Na minha ingenuidade de criança, pedi a ele que o fizesse e mais do que de imediato ele aceitou. Havia em seu rosto um sorriso que no momento não compreendi bem, mas não tive tempo nem malicia para levar aquilo em consideração.

Quando deu o sinal de saída da escola eu não via a hora de pegar o ratinho e levá-lo embora comigo. Eu queria cuidar dele, dar comida, tratar de seus ferimentos. Queria poder arrumar um lugarzinho em nosso quintal onde ele pudesse viver em paz. Qual não foi minha surpresa ao sair do portão da escola para a rua, quando vi uma roda de meninos grandes gritando agitados, “Mata, mata, mata!”...

Aquela cena com os meninos, mesmo de longe, instintivamente me fez lembrar dos homens lá naquele muro e imediatamente soube o que estava acontecendo. Era o ratinho que eles estavam matando!

Os meninos jogaram pedras no bichinho até estraçalhar seu corpinho frágil e indefeso. Não houve nada que eu pudesse fazer, a não ser chorar. Chorar a dor de ter confiado naquele menino a quem eu entreguei em confiança o pobre ratinho. Eu tinha acreditado plenamente em sua palavra.

Tudo que aconteceu naquele dia ficou marcado em minha mente desde então. Mesmo após tantos e tantos anos, ainda hoje, eu me pego a lembrar dos homens no muro, do ratinho e dos outros meninos que o mataram por puro prazer e dos meus sentimentos de revolta e repugnância pelas atitudes daquelas pessoas, tanto adultos, quanto crianças, que significaram tanto em minha vida.

Na vida, o ser humano age muitas vezes irracionalmente, de uma forma que nem mesmo os animais o fazem usando o instinto.
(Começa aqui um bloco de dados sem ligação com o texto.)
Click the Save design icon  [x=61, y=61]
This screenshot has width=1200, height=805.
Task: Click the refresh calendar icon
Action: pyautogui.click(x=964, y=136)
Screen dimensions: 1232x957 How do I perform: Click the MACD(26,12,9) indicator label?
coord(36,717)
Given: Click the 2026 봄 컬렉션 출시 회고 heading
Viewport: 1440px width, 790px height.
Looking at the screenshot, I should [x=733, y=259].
Mesmo que a humanidade os chamem de animais irracionais, talvez agindo por instinto, matando apenas para se defender ou para se alimentar para sobreviver, eles sejam muito mais racionais que muitos seres que se dizem “humanos”.
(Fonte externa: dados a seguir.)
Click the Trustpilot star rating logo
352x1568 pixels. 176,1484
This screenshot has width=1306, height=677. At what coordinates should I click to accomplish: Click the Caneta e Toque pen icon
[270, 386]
O tempo passou, eu cresci, amadureci, os tempos são outros, mas o homem parece não ter evoluído. A cada dia ele parece regredir ainda mais e tenho visto tantos e tantos casos de seres humanos matando animais, até mesmo os mais inofensivos como pássaros, gatos, cachorros e o corte indiscriminado de imensas quantidades de árvores, apenas pelo prazer de matar, de tirar uma vida, não só por esporte ou dinheiro, o que já é inadmissível, mas por pura maldade, pelo simples prazer de destruir o maior bem que recebemos de Deus.

Viver e deixar viver, respeitando a vida de todos os seres, sejam humanos ou não, protegendo a fauna e a flora de nosso planeta contra nós mesmos, é a única maneira de garantirmos nossa existência futura na face da Terra.

O ratinho perdeu sua vida, partiu para sempre, mas deixou marcas profundas em minha personalidade, em minha vida. A dor da perda e a revolta pelo que meus colegas de escola fizeram com o pobre animalzinho serviram para mim com uma lição de vida.

Aprendi a ser cauteloso mesmo com os da minha própria espécie, pois por trás de um par de lindos olhos, ou de um lindo sorriso, pode haver um animal perigoso, um ser realmente irracional.